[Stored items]
= = = = =

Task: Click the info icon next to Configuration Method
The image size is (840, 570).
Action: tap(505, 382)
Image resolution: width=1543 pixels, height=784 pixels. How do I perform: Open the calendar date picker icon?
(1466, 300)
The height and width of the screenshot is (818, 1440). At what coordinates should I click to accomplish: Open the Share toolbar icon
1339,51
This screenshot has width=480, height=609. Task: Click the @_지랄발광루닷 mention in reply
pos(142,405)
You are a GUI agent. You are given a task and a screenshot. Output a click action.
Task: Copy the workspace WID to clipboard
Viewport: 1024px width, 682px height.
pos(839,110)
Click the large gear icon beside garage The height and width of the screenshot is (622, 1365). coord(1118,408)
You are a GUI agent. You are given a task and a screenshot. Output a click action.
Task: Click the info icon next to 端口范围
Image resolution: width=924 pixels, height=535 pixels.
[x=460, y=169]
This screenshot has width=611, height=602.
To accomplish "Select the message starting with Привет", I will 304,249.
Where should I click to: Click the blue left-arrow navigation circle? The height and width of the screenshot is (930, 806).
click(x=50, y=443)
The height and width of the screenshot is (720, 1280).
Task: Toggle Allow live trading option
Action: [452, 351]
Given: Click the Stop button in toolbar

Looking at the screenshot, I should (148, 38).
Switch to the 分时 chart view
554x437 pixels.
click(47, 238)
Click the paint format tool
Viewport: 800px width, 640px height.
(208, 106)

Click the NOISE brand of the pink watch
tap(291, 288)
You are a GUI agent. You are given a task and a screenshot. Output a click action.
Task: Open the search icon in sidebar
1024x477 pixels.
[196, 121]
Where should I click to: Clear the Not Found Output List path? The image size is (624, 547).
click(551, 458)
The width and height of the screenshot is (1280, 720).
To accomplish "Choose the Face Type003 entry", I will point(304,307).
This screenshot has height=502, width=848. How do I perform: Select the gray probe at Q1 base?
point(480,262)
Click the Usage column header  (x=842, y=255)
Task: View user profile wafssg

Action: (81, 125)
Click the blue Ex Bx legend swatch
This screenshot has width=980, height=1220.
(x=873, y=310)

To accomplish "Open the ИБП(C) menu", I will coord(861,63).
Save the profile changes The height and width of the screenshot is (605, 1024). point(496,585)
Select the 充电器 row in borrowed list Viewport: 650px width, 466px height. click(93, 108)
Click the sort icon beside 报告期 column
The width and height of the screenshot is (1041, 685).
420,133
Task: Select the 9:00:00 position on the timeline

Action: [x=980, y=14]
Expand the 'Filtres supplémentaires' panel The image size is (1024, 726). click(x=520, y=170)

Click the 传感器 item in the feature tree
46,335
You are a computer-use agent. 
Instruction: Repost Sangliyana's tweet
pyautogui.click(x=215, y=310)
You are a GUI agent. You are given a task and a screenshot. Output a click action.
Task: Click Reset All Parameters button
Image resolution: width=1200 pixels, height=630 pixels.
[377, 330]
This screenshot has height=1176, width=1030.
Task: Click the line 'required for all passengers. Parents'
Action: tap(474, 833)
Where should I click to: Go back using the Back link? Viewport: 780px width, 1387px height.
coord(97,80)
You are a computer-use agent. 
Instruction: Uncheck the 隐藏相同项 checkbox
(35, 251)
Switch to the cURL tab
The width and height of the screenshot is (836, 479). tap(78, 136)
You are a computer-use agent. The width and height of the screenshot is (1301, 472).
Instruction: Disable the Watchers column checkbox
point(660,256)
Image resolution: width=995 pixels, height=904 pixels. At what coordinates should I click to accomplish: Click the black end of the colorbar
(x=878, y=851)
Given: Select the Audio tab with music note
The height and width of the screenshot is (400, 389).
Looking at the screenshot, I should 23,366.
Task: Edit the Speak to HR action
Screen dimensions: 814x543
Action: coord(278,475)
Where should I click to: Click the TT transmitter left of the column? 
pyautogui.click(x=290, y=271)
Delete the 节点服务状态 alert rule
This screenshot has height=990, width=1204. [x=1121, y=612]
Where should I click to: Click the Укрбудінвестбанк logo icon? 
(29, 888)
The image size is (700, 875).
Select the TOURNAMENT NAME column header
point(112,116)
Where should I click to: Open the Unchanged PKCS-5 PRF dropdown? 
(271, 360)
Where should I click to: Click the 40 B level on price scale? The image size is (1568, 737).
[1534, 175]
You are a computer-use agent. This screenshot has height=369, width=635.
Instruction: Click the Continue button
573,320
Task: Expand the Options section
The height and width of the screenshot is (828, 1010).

= = = = =

__What this task involves__.
Where a line in the records above contains the string "Expand", copy that line.

__Output of the task__.
Expand the 'Filtres supplémentaires' panel The image size is (1024, 726). click(x=520, y=170)
Task: Expand the Options section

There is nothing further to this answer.